By Patrick Infurna
89.9 million eager listeners tuned in to Apple Music to listen to the world debut of Drake’s highly anticipated album More Life. The crowd shattered the shortly-held record of 56 million that Ed Sheeran’s Divide attracted in its first 24 hours on Spotify. Artists like Drake are leading the musical world into a new age, where streaming services have become the new record shops and debut live streams have resembled concerts. As Drake dominates the charts, will he take Apple Music with him for the ride? 89.9 million people answer a resounding ‘yes.’
On March 17, Drake announced to his 35 million Instagram followers that his album More Life would make its debut on his Beats 1 radio show OVO Sound Radio the following day. At 6 p.m. EST, listeners from around the world tuned in to Apple Music to listen to the broadcast.
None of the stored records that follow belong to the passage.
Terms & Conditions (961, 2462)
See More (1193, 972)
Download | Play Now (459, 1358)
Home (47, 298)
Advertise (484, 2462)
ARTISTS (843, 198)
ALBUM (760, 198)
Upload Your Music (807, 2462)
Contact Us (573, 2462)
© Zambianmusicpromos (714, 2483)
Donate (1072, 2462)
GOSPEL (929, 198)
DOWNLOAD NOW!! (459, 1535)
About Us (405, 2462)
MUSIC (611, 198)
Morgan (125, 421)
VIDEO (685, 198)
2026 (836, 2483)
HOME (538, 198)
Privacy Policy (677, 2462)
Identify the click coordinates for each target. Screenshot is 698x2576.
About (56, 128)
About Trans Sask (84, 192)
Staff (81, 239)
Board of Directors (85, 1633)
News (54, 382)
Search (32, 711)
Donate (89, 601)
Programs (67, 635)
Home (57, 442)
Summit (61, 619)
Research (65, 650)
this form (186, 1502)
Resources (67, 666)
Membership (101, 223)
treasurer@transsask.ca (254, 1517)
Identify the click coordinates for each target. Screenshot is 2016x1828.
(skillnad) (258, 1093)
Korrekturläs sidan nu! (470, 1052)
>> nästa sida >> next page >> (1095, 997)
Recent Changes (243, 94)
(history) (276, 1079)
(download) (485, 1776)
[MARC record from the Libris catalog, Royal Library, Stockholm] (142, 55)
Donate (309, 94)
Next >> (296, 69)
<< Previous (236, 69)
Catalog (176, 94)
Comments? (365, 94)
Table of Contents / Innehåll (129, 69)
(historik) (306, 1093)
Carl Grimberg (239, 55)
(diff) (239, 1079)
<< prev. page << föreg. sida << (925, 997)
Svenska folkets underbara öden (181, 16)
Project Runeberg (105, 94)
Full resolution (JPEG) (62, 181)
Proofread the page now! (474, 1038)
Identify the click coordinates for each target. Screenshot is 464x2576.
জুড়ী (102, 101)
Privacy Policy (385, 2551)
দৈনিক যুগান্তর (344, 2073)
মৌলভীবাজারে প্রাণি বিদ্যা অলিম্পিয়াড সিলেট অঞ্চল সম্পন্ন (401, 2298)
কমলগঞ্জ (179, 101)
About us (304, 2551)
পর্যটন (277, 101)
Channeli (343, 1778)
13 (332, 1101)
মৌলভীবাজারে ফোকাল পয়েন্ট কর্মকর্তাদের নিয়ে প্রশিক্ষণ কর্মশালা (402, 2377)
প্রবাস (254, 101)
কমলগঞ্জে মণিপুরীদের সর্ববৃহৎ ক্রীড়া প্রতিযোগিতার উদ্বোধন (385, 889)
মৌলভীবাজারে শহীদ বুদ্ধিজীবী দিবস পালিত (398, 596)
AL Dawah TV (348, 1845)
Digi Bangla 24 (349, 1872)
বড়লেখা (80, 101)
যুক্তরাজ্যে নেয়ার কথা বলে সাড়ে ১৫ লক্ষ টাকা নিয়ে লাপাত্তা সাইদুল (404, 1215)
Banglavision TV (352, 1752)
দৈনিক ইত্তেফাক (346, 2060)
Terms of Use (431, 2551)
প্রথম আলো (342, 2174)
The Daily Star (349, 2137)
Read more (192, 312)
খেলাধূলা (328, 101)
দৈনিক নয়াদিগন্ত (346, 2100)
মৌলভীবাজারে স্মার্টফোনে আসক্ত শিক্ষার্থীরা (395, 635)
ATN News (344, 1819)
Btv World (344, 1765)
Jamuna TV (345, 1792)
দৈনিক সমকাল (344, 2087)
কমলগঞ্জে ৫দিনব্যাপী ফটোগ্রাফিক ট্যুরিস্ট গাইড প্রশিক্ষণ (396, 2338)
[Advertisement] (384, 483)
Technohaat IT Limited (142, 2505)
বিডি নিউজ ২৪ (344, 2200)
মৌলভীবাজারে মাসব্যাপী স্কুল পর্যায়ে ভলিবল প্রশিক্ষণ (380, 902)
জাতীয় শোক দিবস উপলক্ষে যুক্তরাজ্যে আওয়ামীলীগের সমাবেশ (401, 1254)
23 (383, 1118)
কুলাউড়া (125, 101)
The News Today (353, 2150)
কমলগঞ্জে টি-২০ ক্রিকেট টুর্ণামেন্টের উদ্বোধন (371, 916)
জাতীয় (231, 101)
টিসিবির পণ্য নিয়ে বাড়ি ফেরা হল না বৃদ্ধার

Gone are the days of listening to newly released records by oneself, this debut became a shared experience. With the playing of each new song, there was a global and instantaneous reaction on social media.
The head of Beats 1, Zane Lowe, recognized the novelty of the event as he told The Verge, “When I hear a record go out like [More Life], I’m transported into the same place that I hope millions of other people are, which is I’m listening to it at the same time and I’m following the reaction on social media, and I’m getting texts from my friends in different parts of the world.”
Drake is not the only artist to recognize the potential of Apple Music. Pharrell Williams released his single “Freedom” on Beats 1, along with Lorde’s most recent “Green Light.” Why are artists gravitating towards Apple Music instead of competing streaming services like Spotify? It comes down, in large part, to the man at the helm, Zane Lowe, and the vision he has for the future of music. A well-known DJ in the United Kingdom, Lowe has firmly established himself in the world of music with a decade-long run as the host of BBC Radio 1. With his fingers on the pulse of the music industry, he has promoted the early careers of Adele, Ed Sheeran and the Arctic Monkeys. Apple has had good reason to give him the keys to its Beats 1 radio show and assign him the tremendous task of making radio more relevant.
In order to lure users away from established streaming services such as SoundCloud, Spotify and Pandora, Zane Lowe plans on rebuilding the framework of music distribution. As he sees it right now, a vast amount of potential content is being lost due to the current nature of streaming music. Chart topping singles are released, streamed and added to individuals’ playlists with little context accompanying the songs. Lowe expressed his goal of reinventing playlists in a CNET interview, “I use playlists and I make them, but there should be a room for creativity, and for culture, and for romance as well. Otherwise it is just like, [in a robotic tone] that is out, go and play it.” Beats 1 Radio gives artists a platform to present their work in the contextualized and stylized manner as they see fit. Lowe went on to say, “Distribution is a choice, and artists should be entitled to decide how they want their record to go…What can I do with the record when I get it? How can I make noise for that artist and make as much noise as possible? That’s all I care about.”
One major promotional opportunity that Beats 1 offers artists is the chance to host their own one hour radio show to discuss their newest work. This gives artists a unique opportunity to not only build excitement for their music, but to also guide listeners through their album. With a direct connection to their fans, they can share how their work was influenced by the culture surrounding them. Small square pamphlets that accompany physical albums are replaced by the words and further sentiments of the artists themselves.
Providing additional content may not be enough for Apple Music to reinvent streaming, as Lowe believes that it must keep up with the ever increasingly fast-paced nature of social media. In a way, Beats 1 hopes to streamline the flood of the hottest music being produced, while still presenting users with lesser known music that they may have otherwise missed out on. He explained this key element to the New York Times’ Ben Sisario, “Everyone keeps going to their devices because of fear of missing out…what am I missing? I want that for radio. What’s on right now…that I didn’t know I wanted to listen to?”
After streaming gave the music industry a complete overhaul, Apple began playing second fiddle to ever expanding streaming platforms, such as Spotify. The fast paced, high volume method of music distribution caused much of artists’ content to be lost in the shuffle. However, when paired up with Drake and Zane Lowe, Apple Music may be ready to reinvent the industry once again.